_WHAT IS REQUIRED_. Please rescale the following lines and give them all again, requests included. Multiply every coordinate in the answers by 1.6 and round to whole numbers, with halves rounding up, and leave the numbers in the requests unchanged.

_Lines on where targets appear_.

═══

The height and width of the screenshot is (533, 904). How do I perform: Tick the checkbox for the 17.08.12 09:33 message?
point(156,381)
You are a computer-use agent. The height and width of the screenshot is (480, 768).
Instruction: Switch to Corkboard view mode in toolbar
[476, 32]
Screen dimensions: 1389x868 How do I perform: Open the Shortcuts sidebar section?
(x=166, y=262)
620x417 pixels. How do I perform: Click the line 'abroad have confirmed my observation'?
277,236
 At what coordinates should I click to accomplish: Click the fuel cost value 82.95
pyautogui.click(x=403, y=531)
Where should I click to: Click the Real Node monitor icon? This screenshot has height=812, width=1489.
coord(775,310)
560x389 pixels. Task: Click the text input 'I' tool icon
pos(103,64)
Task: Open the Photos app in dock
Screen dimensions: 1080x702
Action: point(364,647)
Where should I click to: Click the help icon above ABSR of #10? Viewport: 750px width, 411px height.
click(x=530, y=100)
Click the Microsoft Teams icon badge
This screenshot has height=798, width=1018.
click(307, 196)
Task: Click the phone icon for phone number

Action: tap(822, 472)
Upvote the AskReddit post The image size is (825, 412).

═══

_FULL OUTPUT_.
The height and width of the screenshot is (533, 904). How do I perform: Tick the checkbox for the 17.08.12 09:33 message?
point(250,610)
You are a computer-use agent. The height and width of the screenshot is (480, 768).
Instruction: Switch to Corkboard view mode in toolbar
[762, 51]
Screen dimensions: 1389x868 How do I perform: Open the Shortcuts sidebar section?
(x=266, y=419)
620x417 pixels. How do I perform: Click the line 'abroad have confirmed my observation'?
443,378
 At what coordinates should I click to accomplish: Click the fuel cost value 82.95
pyautogui.click(x=645, y=850)
Where should I click to: Click the Real Node monitor icon? This screenshot has height=812, width=1489.
coord(1240,496)
560x389 pixels. Task: Click the text input 'I' tool icon
pos(165,102)
Task: Open the Photos app in dock
Screen dimensions: 1080x702
Action: point(582,1035)
Where should I click to: Click the help icon above ABSR of #10? Viewport: 750px width, 411px height.
click(x=848, y=160)
Click the Microsoft Teams icon badge
This screenshot has height=798, width=1018.
click(491, 314)
Task: Click the phone icon for phone number

Action: tap(1315, 755)
Upvote the AskReddit post The image size is (825, 412).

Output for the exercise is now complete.